Performing arts at crossroads

April 19, 2020

Will the art of live performances survive in a post-coronavirus world?

In a post-coronavirus world, the arts will never be the same.

The most to gain from this upheaval will be online services. This is evident from the fact that online retail giant, Amazon, has announced a huge number of recruitments to its workforce over rising demand.

The arts, too, will switch over to digital formats before we fully realize it. The nature of art’s communication with the audience will also undergo drastic change.

Live performances will suffer a lot and could cease altogether due to fear or state decrees. As a result of the devastation caused by the coronavirus in the world till date, the mere idea that a group of people will come together for any social or cultural gathering is now considered dangerous.

Traditionally, the greatest test for an artist, especially if he is in the performing arts, is that of a live performance. Both in music and theatre, it was the live performance that fully qualified a person to be critically assessed. For example, in our traditional music, the great test of a performance is the ability to improvise.

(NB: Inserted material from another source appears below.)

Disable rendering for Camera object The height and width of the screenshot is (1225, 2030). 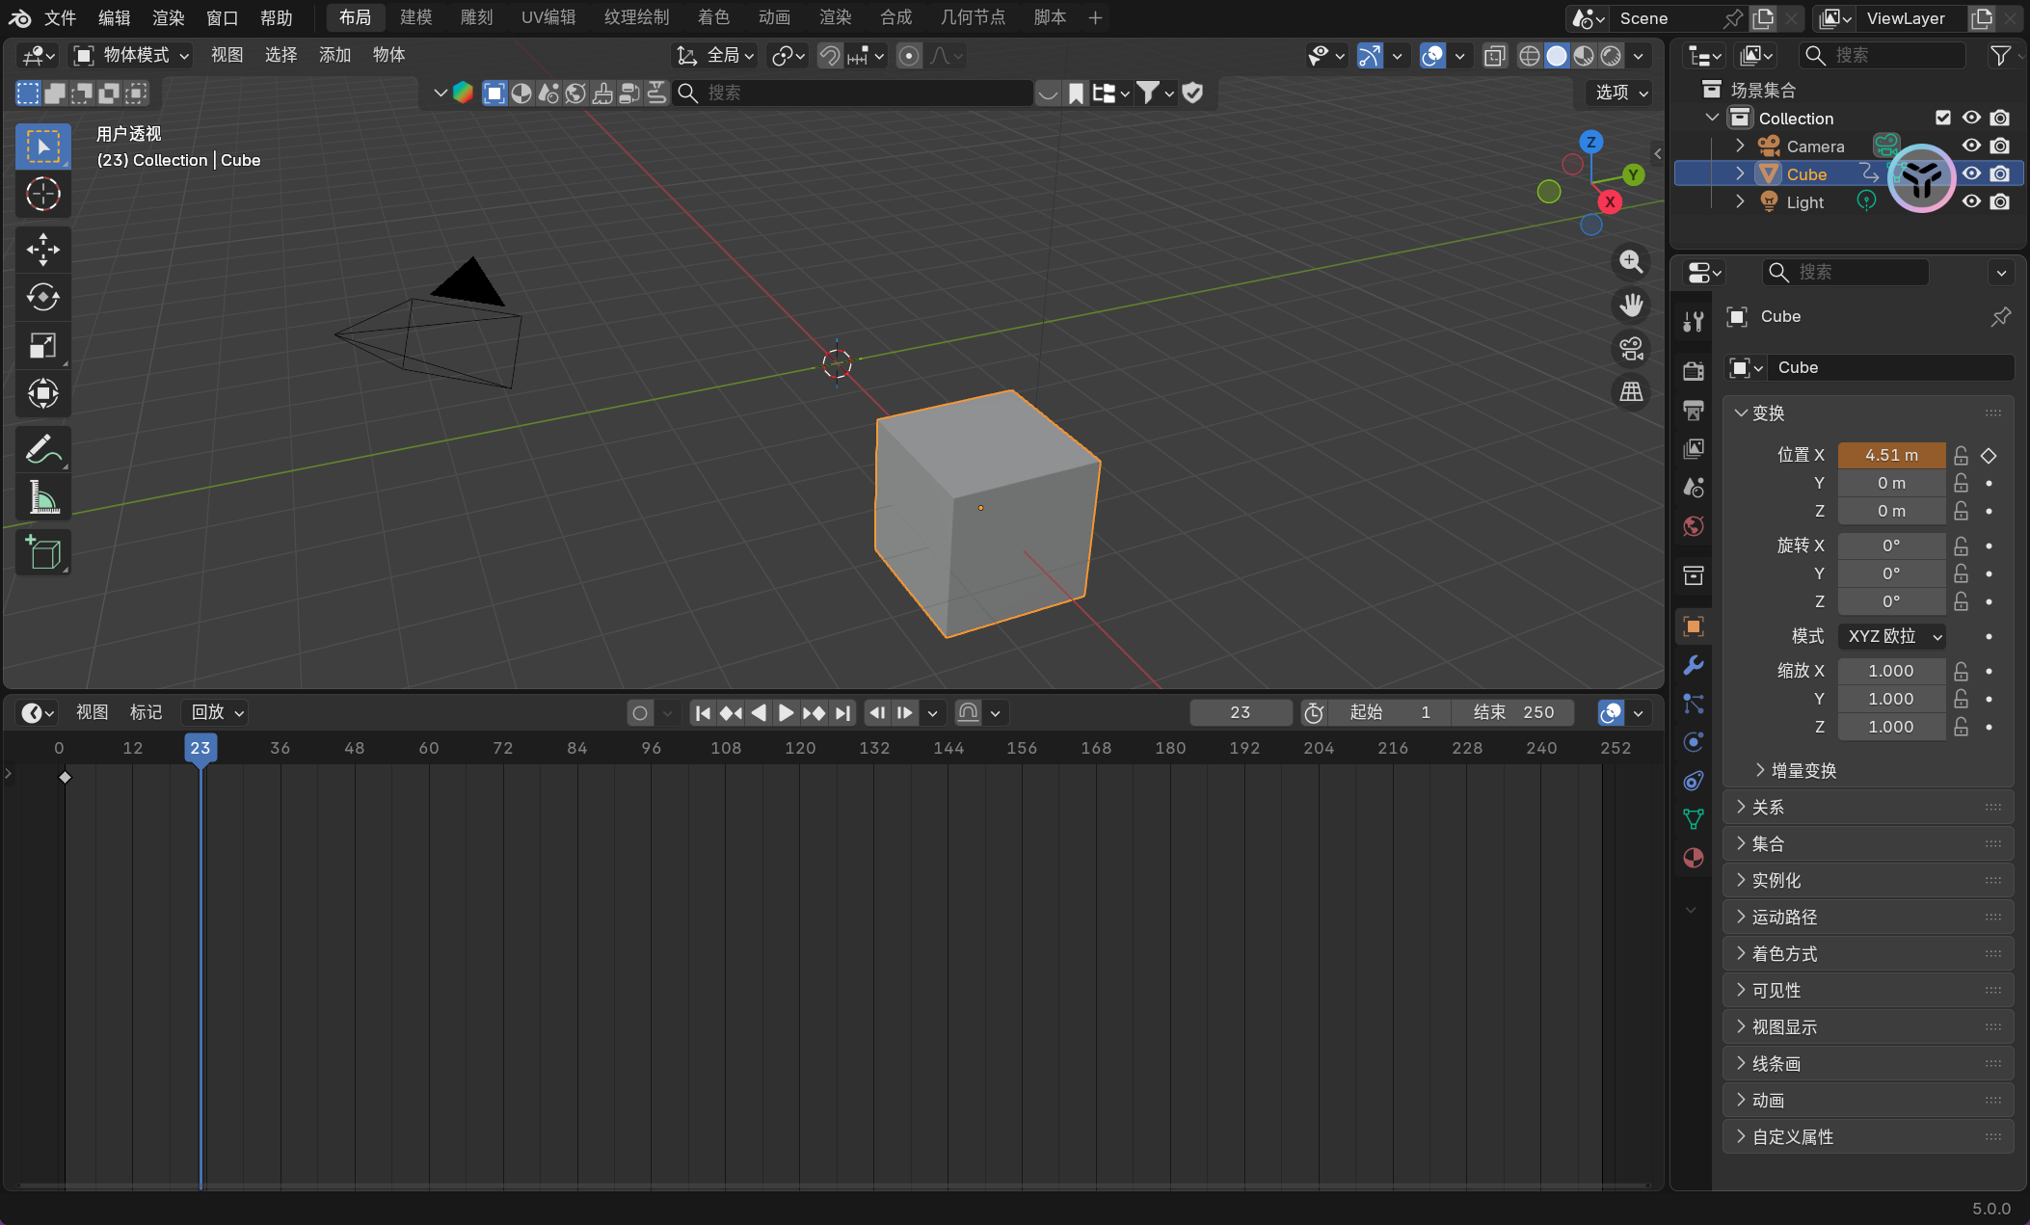tap(2000, 146)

As there is no laid-down structure, a series of improvisations can determine the impact of a performance. The structure, if any, is skeletal and needs to be reinforced here and there. Obviously, the test is always in consonance with the feedback of the audiences. The artist and the audience crystallize together to give a definite form to the performance.

This interactive process has determined the quality of the art.

This interactive nature of the art was not obvious and there were no benchmarks attached to it. It was there and built in the nature of the performance. There were no obvious signs that could score or quantify the response, but it was there in the air, it was there in the atmospherics of the act, and it guaranteed the progression, development and denouement of the performance.

How will the post-corona world cope with its absence? There is a possibility that a vaccine will end this reign of fear and bring back the old lifestyles with people meeting and expressing themselves physically. It is this contact that qualifies relationships.

People coming together have always had a positive quality to it. However, even if a vaccine succeeds in bringing life back to normal some time in near future, the current void in the performing arts will be quickly filled by the digital juggernaut that is already well ahead of its time.

The digitised art will leave little breathing space for its traditional counterpart. Already, we see both managers and critics falling head over heels to catch up and usher in a new art culture. The trend is unlikely to reverse and is all set to be crowned and anointed as the new normal.

Music was all live performance before the advent of recording technology. In the last decade of the 19th century, companies were formed that recorded, preserved and disseminated music. The recorded duration of a performance was only about three minutes. However, a live performance had no limits and could continue as long as the audience loved it or an energetic artist could keep up. Even then, the three-minute barrier was a death knell for those who could not adjust.

The microphone did not prefer the full-throated sound meant to reach even the last row of the audience; it was better at catching nuance in a voice.

So, this controlled voice production embraced those with the new virtue. The composed portion, rather than the improvisation, became the benchmark. Hence bandish assumed importance. However, the two systems have managed to exist in parallel. Those who wanted to improvise and prove their musical ability in the older manner still had a wide field to express their talent and creativity.

What will happen if this option is taken away?

Even before this health crisis, there have been singers and musicians who are not real persons. One of Japan’s biggest pop stars, Hatsune Miku, is not a real person. This does not prevent the humanoid singer from releasing new music videos. Similarly, Roy Orbison died in 1988, but his 3D hologram recently went on a world tour alongside the Royal Philharmonic Orchestra.

Music-making was actually working together and evolving a piece of music. It was the result of a shared vision and a joint aesthetic output that was the consequence of pooling in artistic resources. Some musicians collaborated without actually meeting one another - one could be in one city and the other in some other city, thousands of miles away.

The new world will bring in new standards and critical canons.There will certainly be a mourning period over the obvious loss of quality.

Software-driven invasive technologies have already made the human application of the voice note secondary to its cold corrective mediations.

While history clearly points to what is in store for artists who fail to change, the question remains: do scientific inventions and resultant technologies arise out of a certain cultural dispensation and are thus coloured in their hue, or are these neutral, like a clean slate, to be scribbled on by all?

Will the art of live performances survive in a post-coronavirus world?